Formoterol - indications for use:
Prevention and treatment of bronchospasm (sharp narrowing of the lumen of the bronchi) in patients with obstructive bronchitis (inflammation of the bronchi, combined with impaired air passage through them); bronchial asthma; bronchospasm caused by an allergen or exercise.Formoterol - method of application:
The drug is administered by inhalation. For relief (removal) of acute bronchospasm, a single breath (12 mcg) of the drug should be taken, if necessary, take a second breath in a minute. The highest daily dosage is 96 mcg (8 puffs). To prevent asthma attacks, 12 mcg (1 breath) is administered 2 times a day after 12 hours, in severe cases, 24 mcg 2 times a day at least 8 hours later.Formoterol - side effects:
Headache, dizziness, dry mouth, nervousness, small-amplitude muscle tremors, tachycardia (rapid heartbeat), nausea.Formoterol - contraindications:
Pregnancy, lactation, hypersensitivity to the drug or beta-agonists.When using the drug, patients are not encouraged to engage in activities that require increased attention or coordination of movements. It is not necessary to combine formoterol with other adrenomimetic agents, MAO inhibitors, tricyclic antidepressants. With caution, the drug is prescribed to patients suffering from diabetes mellitus, with myoma (benign tumor of the muscular layer) of the uterus.
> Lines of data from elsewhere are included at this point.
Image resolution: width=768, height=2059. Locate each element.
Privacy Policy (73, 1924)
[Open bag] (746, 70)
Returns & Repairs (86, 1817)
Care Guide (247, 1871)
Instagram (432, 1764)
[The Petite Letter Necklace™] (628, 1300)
Formoterol - release form:
Metered aerosol for inhalation in an inhaler of 100 doses. One dosage contains 12 micrograms of formoterol fumarate.Formoterol - storage conditions:
List B. In a cool place, avoiding freezing. Protect from direct sunlight and heat sources.Formoterol - synonyms:
Foradil.Important!
Before using the medicine Formoterol you should consult your doctor. This manual is for informational purposes only.